Le contournement de Namur et l’accès facilité pour les Liégeois et les Hennuyers au pôle universitaire de Louvain-la-Neuve ne sont-ils pas des facteurs de frein substantiels à la fois idéologiques et sous-régionaux susceptibles d’unir dans l’opposition de puissants lobbys des trois provinces ?

Ces réflexes sont sans doute possibles. Ils reposeraient cependant sur une mauvaise compréhension du projet, tant dans sa philosophie que dans ses conséquences pratiques.

Au niveau de la philosophie, il s’agit de densifier le maillage du réseau ferré wallon de manière à ce que cela profite à tout le monde et ne nuise à personne. L’idée est bien de faire de la nouvelle ligne un levier pour augmenter l’attractivité, la rentabilité et la pérennité du réseau wallon dans son ensemble. Une transbrabançonne ferroviaire aurait en effet des répercussions positives sur les autres provinces, effets dont dépend d’ailleurs le succès du projet. Un de ses points forts consiste précisément dans la diffusion sur l’ensemble de la région des effets bénéfiques de la relative prospérité du Brabant wallon tout en gardant sous contrôle les conséquences négatives d’un développement territorial aujourd’hui largement anarchique. Dans le langage des économistes, il s’agit de tirer un meilleur parti des complémentarités entre des sous-régions et de les renforcer là où c’est souhaitable, par exemple en améliorant l’interconnexion des différents pôles universitaires, tout en limitant les externalités négatives d’un développement économique produisant un émiettement social et territorial avancé.

En pratique, les prolongements naturels de la nouvelle liaison vers Liège et Verviers d’une part et vers Mons et Tournai d’autre part assurent également une meilleure accessibilité des cités mosanes et du Hainaut occidental. Elle permet de surcroît des relations intéressantes à l’intérieur de ces provinces. Il serait ainsi possible de créer, dans le prolongement de la transbrabançnne, une liaison ferroviaire directe entre la Hesbaye et la vallée de la Vesdre, depuis Hannut jusque Verviers et Eupen. Plus généralement, les nouveaux pôles de correspondances multiplient les destinations accessibles, y compris depuis Namur via Ottignies. Cela rapprochera par exemple considérablement l’ouest du Brabant wallon de Namur, Liège et le Luxembourg.

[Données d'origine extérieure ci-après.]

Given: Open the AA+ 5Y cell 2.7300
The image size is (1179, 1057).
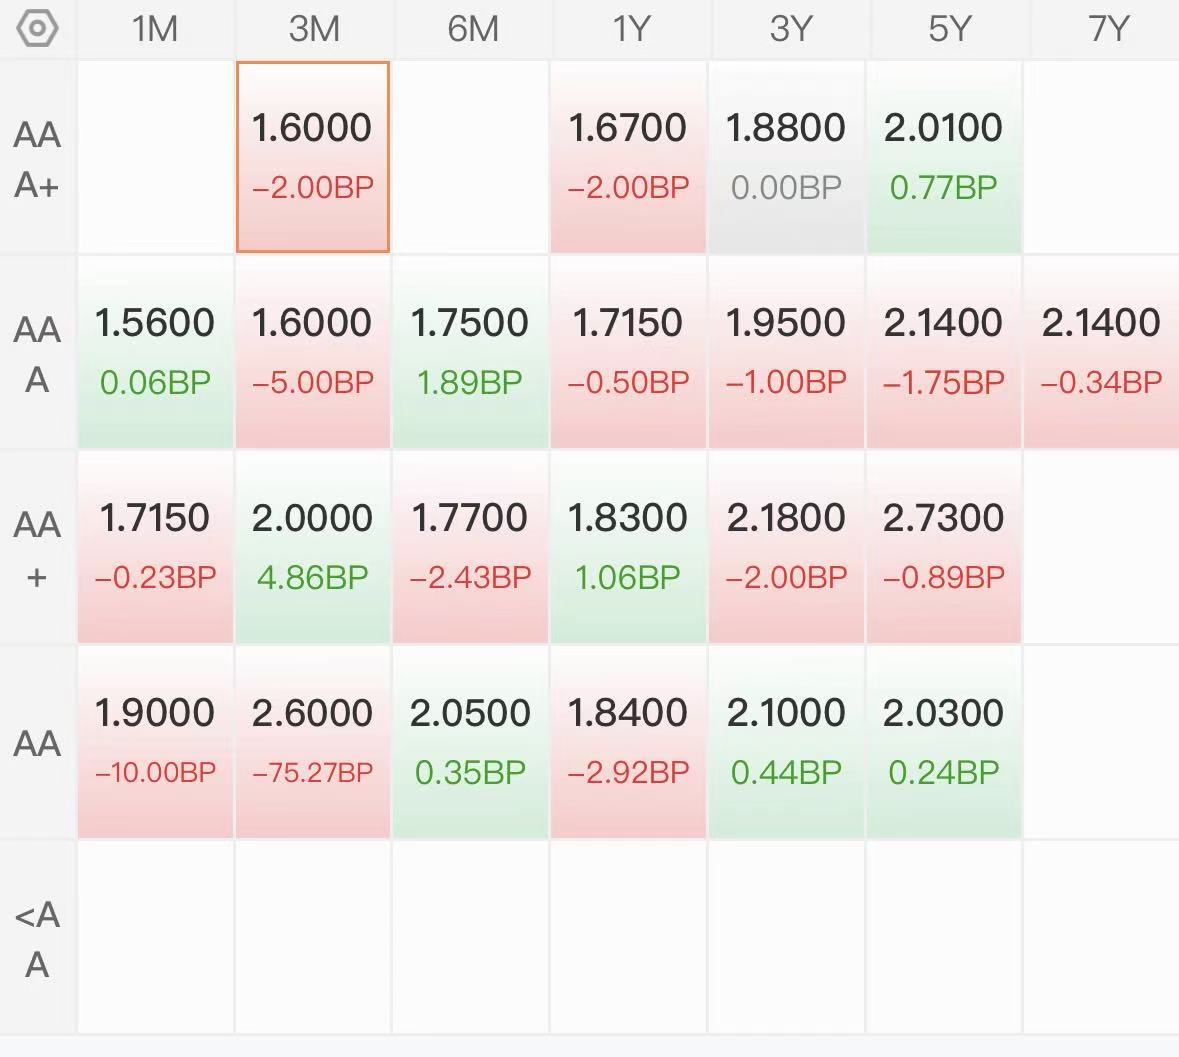Looking at the screenshot, I should (x=944, y=547).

En ce qui concerne plus précisément le « contournement » de Namur, il s’agit là aussi d’une mauvaise lecture. Tout d’abord Namur profitera de la transbrabançonne via la correspondance à Ottignies. Namur et toute la dorsale wallonne profiteraient également d’une séparation des couloirs fret Nord-Sud et Est-Ouest. Surtout, contrairement à d’autres projets plus ou moins fantaisistes (dorsale wallonne bis le long de l’autoroute de Wallonie, liaison souterraine sous l’aéroport de Gosselies), la transbrabançonne ne duplique aucune infrastructure existante (ce qui alourdit considérablement les coûts d’exploitation sans amélioration globale de l’offre de transport). Elle en démultiplie au contraire les possibilités. Aucune personne sensée n’a jamais soutenu que l’importance du nœud ferroviaire de Malines nuisait à celui de Louvain ! Dans un réseau, chacun profite des connexions établies ailleurs, pour autant, et c’est essentiel, que les différents nodes soient eux-mêmes inter-connectés. La transbrabançonne s’inscrit précisément dans cette optique.